* Begin ENTRIES SHOWN *

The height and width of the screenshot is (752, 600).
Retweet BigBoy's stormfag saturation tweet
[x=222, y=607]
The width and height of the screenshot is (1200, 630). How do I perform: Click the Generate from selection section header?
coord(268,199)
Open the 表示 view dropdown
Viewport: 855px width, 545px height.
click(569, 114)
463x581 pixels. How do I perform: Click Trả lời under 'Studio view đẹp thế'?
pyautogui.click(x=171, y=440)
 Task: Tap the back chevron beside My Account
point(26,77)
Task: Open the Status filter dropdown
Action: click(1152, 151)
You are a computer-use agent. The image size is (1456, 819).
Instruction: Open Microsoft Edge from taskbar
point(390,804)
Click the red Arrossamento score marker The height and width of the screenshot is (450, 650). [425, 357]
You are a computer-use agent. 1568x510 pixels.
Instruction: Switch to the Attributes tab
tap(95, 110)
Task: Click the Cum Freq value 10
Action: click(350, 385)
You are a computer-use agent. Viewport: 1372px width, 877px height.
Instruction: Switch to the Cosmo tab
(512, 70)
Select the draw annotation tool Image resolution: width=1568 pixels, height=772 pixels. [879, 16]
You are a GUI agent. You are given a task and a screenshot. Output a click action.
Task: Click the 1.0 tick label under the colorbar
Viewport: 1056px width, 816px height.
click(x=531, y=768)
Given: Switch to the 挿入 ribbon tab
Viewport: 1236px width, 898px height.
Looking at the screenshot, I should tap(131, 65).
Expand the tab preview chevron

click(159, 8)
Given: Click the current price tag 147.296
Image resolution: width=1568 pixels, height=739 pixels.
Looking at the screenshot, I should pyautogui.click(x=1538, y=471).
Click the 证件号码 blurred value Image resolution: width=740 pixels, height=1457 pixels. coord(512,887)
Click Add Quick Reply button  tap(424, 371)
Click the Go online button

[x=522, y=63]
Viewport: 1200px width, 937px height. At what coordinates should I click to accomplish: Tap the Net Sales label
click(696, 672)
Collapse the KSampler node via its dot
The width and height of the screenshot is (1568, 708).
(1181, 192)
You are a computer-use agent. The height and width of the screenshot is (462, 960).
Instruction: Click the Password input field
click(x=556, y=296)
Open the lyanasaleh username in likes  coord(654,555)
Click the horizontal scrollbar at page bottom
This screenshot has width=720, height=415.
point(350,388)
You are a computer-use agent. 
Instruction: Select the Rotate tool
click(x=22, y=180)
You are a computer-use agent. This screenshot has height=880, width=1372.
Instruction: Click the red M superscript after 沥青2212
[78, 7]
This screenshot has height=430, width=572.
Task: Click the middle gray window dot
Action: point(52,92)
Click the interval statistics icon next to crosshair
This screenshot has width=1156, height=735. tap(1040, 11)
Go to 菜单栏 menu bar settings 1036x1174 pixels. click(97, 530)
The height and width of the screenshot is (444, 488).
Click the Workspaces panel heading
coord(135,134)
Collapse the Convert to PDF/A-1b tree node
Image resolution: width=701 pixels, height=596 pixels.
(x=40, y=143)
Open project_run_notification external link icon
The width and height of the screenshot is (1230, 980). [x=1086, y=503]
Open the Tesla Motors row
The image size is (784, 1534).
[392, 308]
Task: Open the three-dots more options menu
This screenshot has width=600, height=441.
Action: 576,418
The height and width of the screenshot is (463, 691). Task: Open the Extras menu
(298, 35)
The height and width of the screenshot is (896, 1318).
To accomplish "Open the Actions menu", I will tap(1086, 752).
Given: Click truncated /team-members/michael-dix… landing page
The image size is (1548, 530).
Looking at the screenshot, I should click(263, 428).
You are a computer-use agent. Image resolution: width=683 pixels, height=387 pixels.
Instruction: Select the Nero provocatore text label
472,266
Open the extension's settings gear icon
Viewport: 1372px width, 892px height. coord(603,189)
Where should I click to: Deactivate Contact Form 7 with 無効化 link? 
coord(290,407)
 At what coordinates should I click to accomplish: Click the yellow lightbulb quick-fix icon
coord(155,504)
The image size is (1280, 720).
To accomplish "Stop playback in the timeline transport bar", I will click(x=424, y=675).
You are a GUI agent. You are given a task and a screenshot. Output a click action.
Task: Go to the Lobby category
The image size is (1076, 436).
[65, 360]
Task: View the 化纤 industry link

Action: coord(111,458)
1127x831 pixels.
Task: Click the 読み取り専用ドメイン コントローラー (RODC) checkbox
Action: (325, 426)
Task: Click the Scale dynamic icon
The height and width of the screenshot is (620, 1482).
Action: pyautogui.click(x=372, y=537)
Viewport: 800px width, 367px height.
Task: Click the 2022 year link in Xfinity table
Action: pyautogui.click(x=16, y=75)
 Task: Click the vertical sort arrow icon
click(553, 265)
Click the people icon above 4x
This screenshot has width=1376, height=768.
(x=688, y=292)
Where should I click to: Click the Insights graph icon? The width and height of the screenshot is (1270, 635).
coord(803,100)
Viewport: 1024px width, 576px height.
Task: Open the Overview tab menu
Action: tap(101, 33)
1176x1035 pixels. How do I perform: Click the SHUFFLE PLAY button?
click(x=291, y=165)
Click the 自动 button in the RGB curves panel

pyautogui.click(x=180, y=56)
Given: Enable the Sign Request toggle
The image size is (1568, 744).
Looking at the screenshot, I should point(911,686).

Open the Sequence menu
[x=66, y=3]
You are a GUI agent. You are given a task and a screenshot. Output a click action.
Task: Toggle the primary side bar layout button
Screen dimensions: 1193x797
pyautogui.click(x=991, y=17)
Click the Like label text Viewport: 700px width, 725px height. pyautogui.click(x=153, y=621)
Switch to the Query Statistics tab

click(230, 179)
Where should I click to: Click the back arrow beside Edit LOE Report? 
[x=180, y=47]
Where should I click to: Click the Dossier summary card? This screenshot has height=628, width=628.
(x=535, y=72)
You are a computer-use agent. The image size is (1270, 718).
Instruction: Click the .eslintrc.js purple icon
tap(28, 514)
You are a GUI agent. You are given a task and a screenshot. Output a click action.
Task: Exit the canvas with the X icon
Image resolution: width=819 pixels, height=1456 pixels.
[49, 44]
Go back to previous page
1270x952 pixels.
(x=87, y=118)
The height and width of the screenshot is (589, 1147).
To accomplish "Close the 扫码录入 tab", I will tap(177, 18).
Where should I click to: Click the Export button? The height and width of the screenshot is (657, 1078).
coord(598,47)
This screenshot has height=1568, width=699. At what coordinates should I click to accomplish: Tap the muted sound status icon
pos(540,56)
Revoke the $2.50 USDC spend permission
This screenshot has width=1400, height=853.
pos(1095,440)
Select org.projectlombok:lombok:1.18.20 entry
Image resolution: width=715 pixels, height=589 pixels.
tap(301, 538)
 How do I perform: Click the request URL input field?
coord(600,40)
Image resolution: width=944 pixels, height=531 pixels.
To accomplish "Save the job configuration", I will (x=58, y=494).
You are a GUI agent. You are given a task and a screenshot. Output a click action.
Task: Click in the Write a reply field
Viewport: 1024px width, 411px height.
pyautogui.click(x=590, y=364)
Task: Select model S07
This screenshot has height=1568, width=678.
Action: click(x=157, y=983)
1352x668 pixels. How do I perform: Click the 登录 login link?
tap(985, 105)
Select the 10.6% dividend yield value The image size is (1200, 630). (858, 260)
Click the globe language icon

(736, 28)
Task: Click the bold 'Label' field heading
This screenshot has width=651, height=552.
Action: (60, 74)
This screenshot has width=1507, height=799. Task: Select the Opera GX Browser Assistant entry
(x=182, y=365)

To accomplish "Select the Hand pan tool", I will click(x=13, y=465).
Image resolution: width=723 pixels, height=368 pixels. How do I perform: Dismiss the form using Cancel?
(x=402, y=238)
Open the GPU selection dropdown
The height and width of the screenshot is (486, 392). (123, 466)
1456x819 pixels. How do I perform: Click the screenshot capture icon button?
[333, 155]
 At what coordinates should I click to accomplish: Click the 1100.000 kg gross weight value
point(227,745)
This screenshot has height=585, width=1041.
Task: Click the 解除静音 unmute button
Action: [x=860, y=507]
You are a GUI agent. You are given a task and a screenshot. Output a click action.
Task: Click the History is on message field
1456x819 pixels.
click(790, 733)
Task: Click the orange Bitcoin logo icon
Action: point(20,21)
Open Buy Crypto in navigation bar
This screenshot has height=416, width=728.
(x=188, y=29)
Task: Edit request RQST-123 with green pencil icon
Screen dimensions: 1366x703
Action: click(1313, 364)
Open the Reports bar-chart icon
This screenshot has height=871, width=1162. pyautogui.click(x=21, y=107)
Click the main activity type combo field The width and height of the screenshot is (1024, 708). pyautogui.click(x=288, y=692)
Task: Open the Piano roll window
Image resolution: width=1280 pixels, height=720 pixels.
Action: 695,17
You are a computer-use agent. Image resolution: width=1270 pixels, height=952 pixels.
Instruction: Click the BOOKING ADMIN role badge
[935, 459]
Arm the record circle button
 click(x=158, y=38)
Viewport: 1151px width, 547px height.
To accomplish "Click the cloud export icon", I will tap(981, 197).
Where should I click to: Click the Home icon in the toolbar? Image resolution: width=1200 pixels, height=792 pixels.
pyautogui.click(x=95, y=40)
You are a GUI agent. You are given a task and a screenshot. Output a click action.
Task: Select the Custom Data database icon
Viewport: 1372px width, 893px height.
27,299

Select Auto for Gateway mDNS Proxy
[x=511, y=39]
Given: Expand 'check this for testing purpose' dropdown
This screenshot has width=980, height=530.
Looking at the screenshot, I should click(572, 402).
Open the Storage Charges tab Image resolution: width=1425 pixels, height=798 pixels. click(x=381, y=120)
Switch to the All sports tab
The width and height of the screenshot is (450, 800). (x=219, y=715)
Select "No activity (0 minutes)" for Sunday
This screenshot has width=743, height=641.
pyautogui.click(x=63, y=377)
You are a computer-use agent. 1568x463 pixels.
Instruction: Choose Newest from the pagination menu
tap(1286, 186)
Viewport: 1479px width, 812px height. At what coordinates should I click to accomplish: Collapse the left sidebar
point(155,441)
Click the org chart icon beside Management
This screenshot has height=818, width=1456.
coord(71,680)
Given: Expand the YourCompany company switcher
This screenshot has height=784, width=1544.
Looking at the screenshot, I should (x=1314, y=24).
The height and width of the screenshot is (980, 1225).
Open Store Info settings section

* End ENTRIES SHOWN *

WHAT THE TASK REQUIRES - Reproduce word for word the part of the records that opens with the line containing "Click the org chart icon beside Management" and runs through the end of the records.

EXERCISE ANSWER -
Click the org chart icon beside Management
This screenshot has height=818, width=1456.
coord(71,680)
Given: Expand the YourCompany company switcher
This screenshot has height=784, width=1544.
Looking at the screenshot, I should (x=1314, y=24).
The height and width of the screenshot is (980, 1225).
Open Store Info settings section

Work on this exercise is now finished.